▶ _WHAT YOU NEED TO DO_:
• A. From the abstract on autosegmentation models below, list the five overall median volumetric DSC values reported for the commercial models, in the order given.
• B. Copy word for word the part of the abstract on autosegmentation models below that opens with the words containing "Methods: A GU" and closes with "a superior-inferior extent.".

Purpose: This study evaluates five commercially available autosegmentation models for delineation of organs at risk (OAR) in genitourinary (GU) malignancies and compared them against the reference standard contours.
Methods: A GU radiation oncology expert reviewed clinical OARs on 34 representative GU patients’ CT scans and confirmed they met departmental OAR guidelines. These reviewed OARs were considered as the reference standard and were utilized for benchmarking. Five commercially available autosegmentation models were applied to the same 34 CT datasets. Volumetric and Overlap Dice Similarity Coefficients (DSC) were used to compare the structures from each commercially available model to the reference OARs. Overlap DSC is a novel metric we defined in this study as the volumetric DSC evaluated on a subset of CT slices where contours from both structure sets are present. It is more meaningful in a context where the given OARs are not derived from an equivalent standard for a superior-inferior extent.
Results: A total of 1836 structures were generated by the five commercial models. Most of the commercial models delineate the bowel as a bowel bag contour and do not distinguish it as small bowel/large bowel. Hence the bowel contour was ignored in the analysis. For the five commercial autosegmentation models, the overall median volumetric DSCs were 0.937, 0.903, 0.773, 0.948, and 0.940. Of the 1836 structures, there were 12 (0.65%) contours with no overlap when compared to the reference standard.

▶ _RECORD EXTRACTS_:
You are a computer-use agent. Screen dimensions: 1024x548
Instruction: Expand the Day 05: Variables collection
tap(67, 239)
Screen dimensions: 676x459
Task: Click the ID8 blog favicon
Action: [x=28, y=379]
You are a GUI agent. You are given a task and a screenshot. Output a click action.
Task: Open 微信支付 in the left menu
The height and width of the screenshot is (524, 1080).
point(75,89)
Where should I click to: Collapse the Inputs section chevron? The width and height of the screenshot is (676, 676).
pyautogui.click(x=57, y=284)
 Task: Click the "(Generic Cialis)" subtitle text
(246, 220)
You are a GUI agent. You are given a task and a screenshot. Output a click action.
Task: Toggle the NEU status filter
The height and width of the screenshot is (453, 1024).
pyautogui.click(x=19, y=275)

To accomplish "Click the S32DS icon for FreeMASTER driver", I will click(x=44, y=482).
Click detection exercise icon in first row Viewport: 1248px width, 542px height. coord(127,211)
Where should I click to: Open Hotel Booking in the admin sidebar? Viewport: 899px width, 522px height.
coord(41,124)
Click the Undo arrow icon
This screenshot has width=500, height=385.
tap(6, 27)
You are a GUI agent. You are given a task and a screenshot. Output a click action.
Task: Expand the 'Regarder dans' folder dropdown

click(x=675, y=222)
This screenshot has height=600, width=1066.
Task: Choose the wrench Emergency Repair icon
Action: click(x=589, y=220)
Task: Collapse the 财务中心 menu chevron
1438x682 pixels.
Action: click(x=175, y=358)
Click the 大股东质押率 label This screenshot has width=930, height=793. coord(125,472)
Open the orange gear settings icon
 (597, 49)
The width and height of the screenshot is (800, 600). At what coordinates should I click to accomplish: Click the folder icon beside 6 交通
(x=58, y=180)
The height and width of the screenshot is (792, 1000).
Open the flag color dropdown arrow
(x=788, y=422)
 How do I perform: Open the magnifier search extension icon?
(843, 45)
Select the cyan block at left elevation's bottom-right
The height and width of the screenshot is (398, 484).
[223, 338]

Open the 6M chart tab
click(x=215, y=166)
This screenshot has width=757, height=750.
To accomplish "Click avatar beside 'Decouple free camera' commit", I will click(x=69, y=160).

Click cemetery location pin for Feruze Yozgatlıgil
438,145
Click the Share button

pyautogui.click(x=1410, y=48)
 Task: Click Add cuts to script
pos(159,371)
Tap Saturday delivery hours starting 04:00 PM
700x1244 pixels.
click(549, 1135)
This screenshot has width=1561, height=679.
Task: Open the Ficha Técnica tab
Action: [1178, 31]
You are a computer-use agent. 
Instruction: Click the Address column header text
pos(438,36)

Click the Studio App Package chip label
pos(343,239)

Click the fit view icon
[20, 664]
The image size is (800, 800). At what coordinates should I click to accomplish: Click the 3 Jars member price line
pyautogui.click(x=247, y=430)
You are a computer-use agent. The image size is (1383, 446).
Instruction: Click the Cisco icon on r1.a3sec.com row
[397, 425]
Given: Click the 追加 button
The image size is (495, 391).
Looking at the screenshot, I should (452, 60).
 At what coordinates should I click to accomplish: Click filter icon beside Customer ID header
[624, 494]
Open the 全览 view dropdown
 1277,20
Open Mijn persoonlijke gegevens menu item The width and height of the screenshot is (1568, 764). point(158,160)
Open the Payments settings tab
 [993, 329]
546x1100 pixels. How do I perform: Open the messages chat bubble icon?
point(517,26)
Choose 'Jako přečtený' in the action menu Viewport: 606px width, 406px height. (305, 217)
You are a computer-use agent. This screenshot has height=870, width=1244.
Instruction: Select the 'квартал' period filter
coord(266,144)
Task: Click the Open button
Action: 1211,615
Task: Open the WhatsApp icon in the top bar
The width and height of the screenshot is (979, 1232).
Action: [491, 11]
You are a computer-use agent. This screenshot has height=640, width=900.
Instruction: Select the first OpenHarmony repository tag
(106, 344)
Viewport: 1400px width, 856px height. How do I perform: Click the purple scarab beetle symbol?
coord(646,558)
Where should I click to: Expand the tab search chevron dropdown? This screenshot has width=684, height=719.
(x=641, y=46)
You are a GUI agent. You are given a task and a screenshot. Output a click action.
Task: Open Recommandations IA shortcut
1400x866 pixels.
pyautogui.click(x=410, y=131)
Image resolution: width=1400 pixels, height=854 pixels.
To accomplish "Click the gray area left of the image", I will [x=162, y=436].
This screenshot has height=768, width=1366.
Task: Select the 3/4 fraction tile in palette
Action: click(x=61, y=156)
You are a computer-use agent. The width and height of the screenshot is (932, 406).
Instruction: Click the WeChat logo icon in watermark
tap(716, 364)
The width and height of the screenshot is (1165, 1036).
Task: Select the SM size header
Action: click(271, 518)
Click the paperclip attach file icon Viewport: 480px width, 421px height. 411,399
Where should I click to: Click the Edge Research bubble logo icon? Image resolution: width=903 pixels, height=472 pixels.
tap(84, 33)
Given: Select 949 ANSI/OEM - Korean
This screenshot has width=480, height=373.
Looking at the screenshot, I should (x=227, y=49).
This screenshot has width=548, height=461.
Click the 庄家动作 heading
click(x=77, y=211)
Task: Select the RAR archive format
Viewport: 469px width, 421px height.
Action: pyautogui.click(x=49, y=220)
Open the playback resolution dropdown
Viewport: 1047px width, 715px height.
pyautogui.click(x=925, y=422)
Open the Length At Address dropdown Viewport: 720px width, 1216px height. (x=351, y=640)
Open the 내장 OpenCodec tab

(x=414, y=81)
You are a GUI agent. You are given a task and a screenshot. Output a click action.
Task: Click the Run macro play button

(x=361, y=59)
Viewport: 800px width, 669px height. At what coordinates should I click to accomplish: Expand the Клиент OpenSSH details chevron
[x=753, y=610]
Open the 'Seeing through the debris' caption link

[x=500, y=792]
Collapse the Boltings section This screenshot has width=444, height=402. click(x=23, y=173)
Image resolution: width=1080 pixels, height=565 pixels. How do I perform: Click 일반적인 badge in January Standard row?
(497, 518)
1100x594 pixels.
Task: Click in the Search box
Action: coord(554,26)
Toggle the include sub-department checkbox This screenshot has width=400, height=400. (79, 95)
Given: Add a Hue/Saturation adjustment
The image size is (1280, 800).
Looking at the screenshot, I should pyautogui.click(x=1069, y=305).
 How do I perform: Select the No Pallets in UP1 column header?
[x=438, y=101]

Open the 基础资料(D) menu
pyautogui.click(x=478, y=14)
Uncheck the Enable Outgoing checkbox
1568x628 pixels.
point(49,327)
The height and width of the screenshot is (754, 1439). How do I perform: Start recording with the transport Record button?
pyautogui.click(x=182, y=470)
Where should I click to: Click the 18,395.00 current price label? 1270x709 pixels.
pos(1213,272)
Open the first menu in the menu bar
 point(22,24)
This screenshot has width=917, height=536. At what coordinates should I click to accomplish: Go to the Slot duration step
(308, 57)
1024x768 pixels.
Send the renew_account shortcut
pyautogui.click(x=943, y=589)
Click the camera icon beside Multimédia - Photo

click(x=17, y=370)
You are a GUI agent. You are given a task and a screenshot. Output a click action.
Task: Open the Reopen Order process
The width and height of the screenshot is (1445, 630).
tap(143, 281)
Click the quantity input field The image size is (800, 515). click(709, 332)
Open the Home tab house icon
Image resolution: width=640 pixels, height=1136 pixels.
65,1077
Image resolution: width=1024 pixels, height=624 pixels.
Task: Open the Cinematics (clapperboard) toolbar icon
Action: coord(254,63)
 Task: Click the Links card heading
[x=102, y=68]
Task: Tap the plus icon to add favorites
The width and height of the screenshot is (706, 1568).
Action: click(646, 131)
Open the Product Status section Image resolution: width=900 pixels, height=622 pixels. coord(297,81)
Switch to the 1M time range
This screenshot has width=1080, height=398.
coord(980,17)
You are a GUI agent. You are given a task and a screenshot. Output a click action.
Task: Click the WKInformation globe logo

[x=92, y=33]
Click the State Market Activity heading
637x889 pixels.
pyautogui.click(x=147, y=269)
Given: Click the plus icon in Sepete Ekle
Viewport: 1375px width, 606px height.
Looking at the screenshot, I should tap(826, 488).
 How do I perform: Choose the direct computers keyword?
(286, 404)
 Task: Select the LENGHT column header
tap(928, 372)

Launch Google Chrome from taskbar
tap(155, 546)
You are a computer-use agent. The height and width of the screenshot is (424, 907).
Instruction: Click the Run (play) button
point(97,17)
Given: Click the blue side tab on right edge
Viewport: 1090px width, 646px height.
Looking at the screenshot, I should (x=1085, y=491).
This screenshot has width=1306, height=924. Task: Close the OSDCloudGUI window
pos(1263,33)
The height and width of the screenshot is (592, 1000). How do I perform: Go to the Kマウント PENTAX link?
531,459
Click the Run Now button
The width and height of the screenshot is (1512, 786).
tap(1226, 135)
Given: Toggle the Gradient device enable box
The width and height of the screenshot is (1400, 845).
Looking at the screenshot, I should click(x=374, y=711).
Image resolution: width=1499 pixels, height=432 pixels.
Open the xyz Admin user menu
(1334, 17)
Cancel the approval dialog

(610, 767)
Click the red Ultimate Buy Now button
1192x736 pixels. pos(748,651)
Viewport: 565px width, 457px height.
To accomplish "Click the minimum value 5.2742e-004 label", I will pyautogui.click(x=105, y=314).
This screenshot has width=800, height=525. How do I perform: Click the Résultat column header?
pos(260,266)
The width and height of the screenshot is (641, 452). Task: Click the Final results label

▶ _OUTPUTS BY TASK_:
• A. 0.937, 0.903, 0.773, 0.948, 0.940

• B.
Methods: A GU radiation oncology expert reviewed clinical OARs on 34 representative GU patients’ CT scans and confirmed they met departmental OAR guidelines. These reviewed OARs were considered as the reference standard and were utilized for benchmarking. Five commercially available autosegmentation models were applied to the same 34 CT datasets. Volumetric and Overlap Dice Similarity Coefficients (DSC) were used to compare the structures from each commercially available model to the reference OARs. Overlap DSC is a novel metric we defined in this study as the volumetric DSC evaluated on a subset of CT slices where contours from both structure sets are present. It is more meaningful in a context where the given OARs are not derived from an equivalent standard for a superior-inferior extent.